The Infanta Dona Margarita is accompanied by two ladies in waiting, Isabel Velasco and Agustina Sarmiento. The dwarf Maria Barbola stands by another dwarf, a boy, who rubs a giant mastiff with his foot. The duenna, Marcela de Ulloa, and an unknown man converse in the background. In a doorway to the rear, we see the queen’s quartermaster pausing on the steps, turning to look at the scene. A mirror hanging on the back wall of the room reflects the infanta’s parents, King Philip IV and Queen Mariana of Austria.

If anybody looks out of place in this slice-of-life scene, it is the artist. Velázquez has painted himself standing at his easel next to the infanta and looking out at the viewer, who sees the back of the canvas he is painting. We don’t quite know who or what Velázquez is painting—is it the king and queen, who we see reflected in the mirror? In the logic of the painting’s composition, the king and queen reflected on the far wall would be standing in the same location as the viewer, and in this way, Velázquez draws the viewer into his painting.

Artist Eve Sussman became fascinated with Las Meninas on a trip to the Museo Nacional del Prado in Madrid. In her video work at Rice Gallery, 89 Seconds at Alcázar, Sussman turns the painting into a kind of tableaux vivant. But she doesn’t just recreate the painting with costumed actors. The room is filled with royal family, servants, and hangers on, and it reeks of palace intrigue—there are muttered conversations, devious and malign expressions, and body language that speaks of manipulation and dangerous liaisons. Sussman, too, draws the viewer into her work as she imagines the moments just before and after the painting.

Sussman conjures a behind-the-scenes tour for her viewers. Her team built the set for the video in a Brooklyn garage and shot it over a period of four days. She cast actors for the roles of the painting’s subjects, hired a choreographer to design their movements, and employed a costume designer to re-create their 17th-century clothing. The production values rival a studio motion picture, but the result is something quite different.

Sussman’s work was a standout at the 2004 Whitney Biennial. The 12-minute loop was shot in high definition digital video using a Steadicam. The camera moves slowly but agilely through the scene, offering a butterfly’s view—sometimes homing in on faces and sometimes on minute details like the fabric of a sleeve.

The dwarf Maria, played by a man, leans forward to tend the glow of an audibly crackling fire. Figures move and whisper to each other, their words just short of intelligible. The audio is haunting; the rustling of skirts is cut with the sound of a human heartbeat. The surround sound of the gallery and the lushness of the high definition video envelop and absorb the viewer.

Slowly the characters mingle and move about the studio, finally taking their places at the dramatic climax, when they coalesce into a freeze-frame that matches Velázquez’s painting: the infanta looks up to see her parents, Velázquez looks out from his canvas, the boy scratches the dog, the quartermaster pauses on the stairs, the king and queen are visible in the mirror.

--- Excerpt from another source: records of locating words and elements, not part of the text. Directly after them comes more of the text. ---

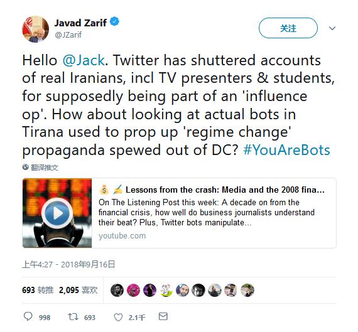Viewport: 358px width, 332px height.
Task: Click the blue verified badge
Action: 114,21
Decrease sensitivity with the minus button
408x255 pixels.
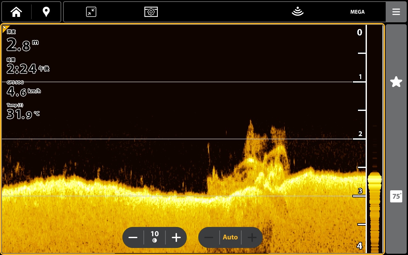133,237
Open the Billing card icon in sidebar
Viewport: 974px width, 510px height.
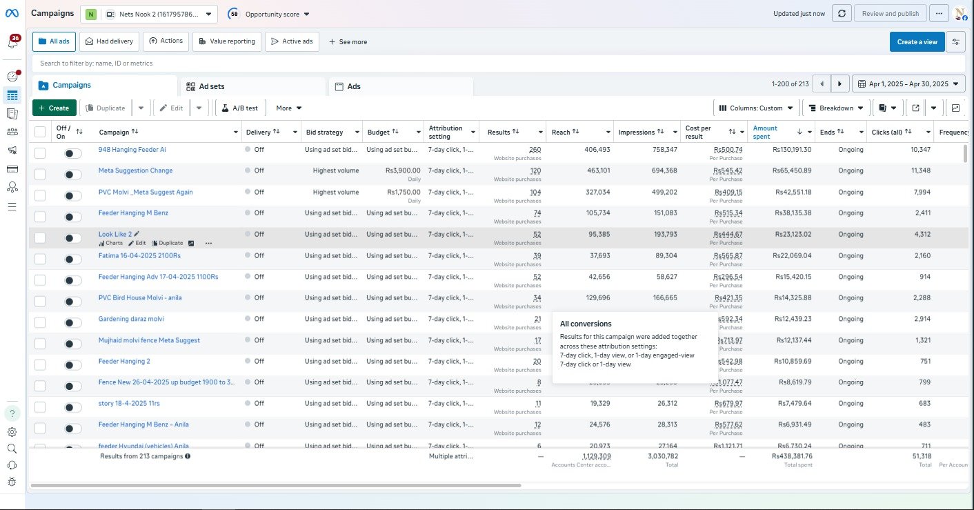(12, 169)
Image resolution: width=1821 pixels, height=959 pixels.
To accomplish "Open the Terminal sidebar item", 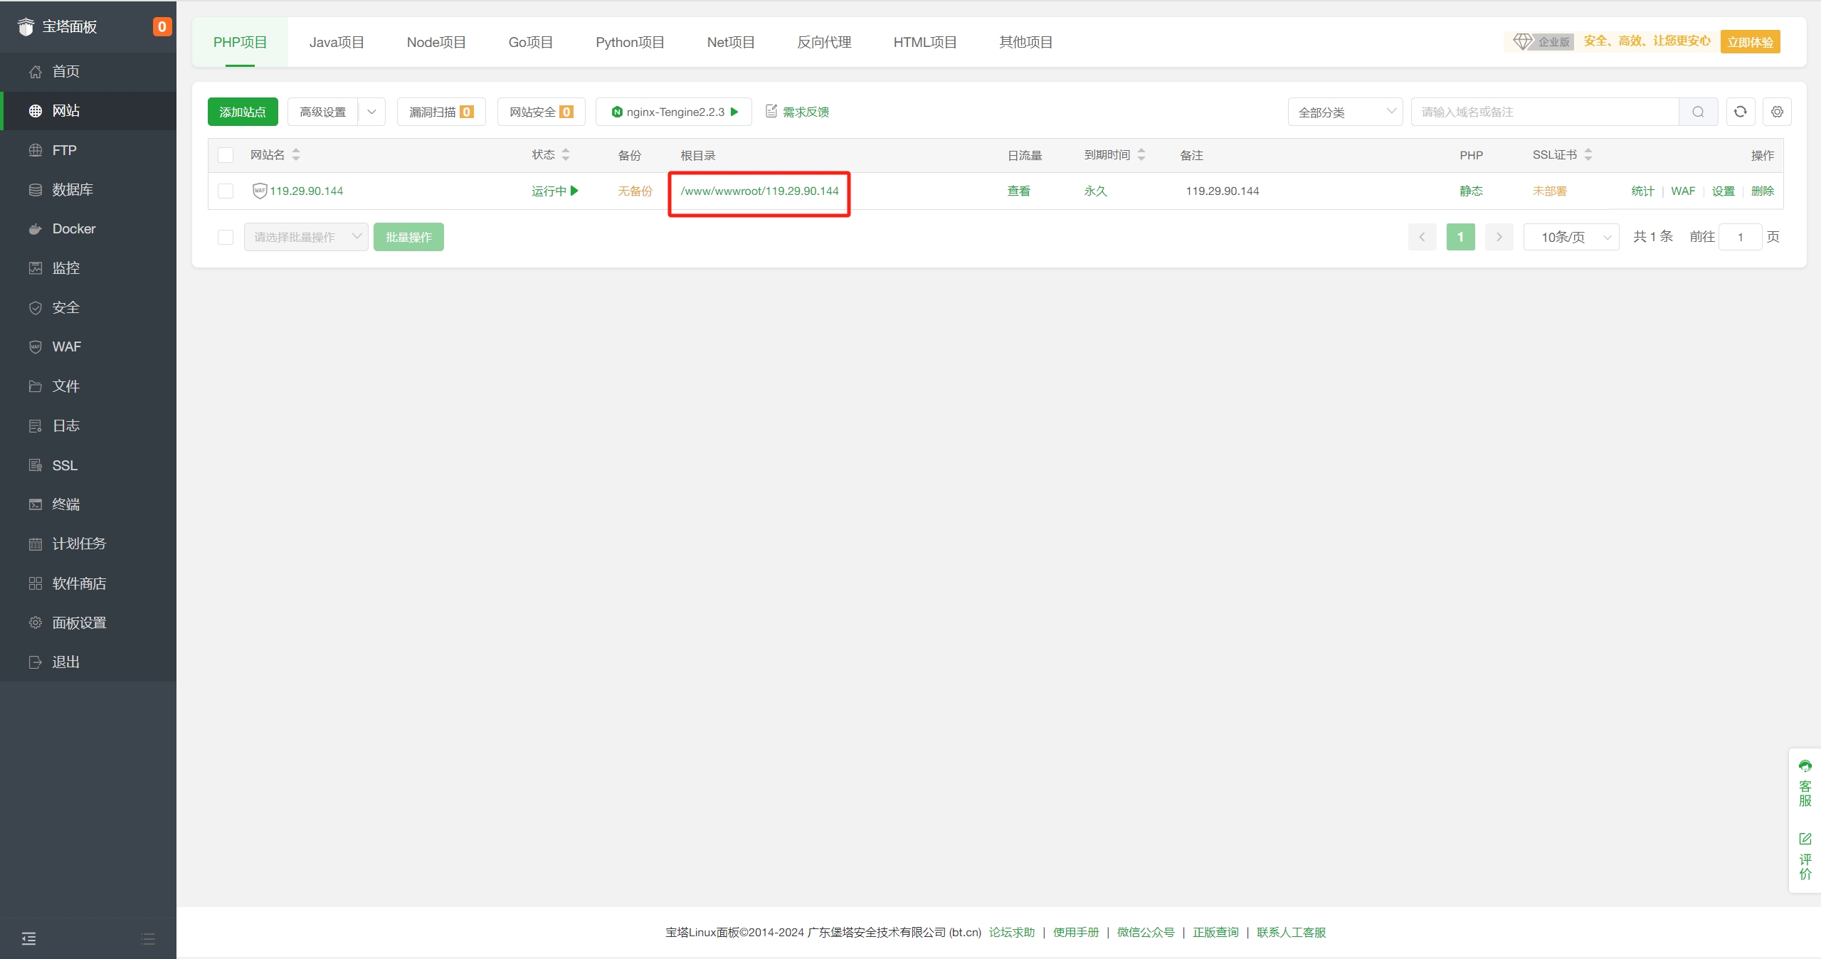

For a moment, everything is just like the painting, then inevitably, the figures move on and the camera continues to follow as the players disperse. But through clever camerawork and editing, the scene shifts back to Maria bending over the fire, and it all starts again as the video loops, endlessly trapping the figures in the brief minutes surrounding the painting’s scene.

89 Seconds is riveting—not because of the specific events portrayed but because of the mystery and rich sense of place Sussman evokes. We sense undercurrents of emotion that run through the palace and between these characters—but we only sense it. Nothing is spelled out; everything is ambiguous, providing rich fodder for the viewer’s imagination. Velázquez would, no-doubt, appreciate it.

—Kelly Klaasmeyer


89 Seconds is riveting—not because of the specific events portrayed but because of the mystery and rich sense of place Sussman evokes.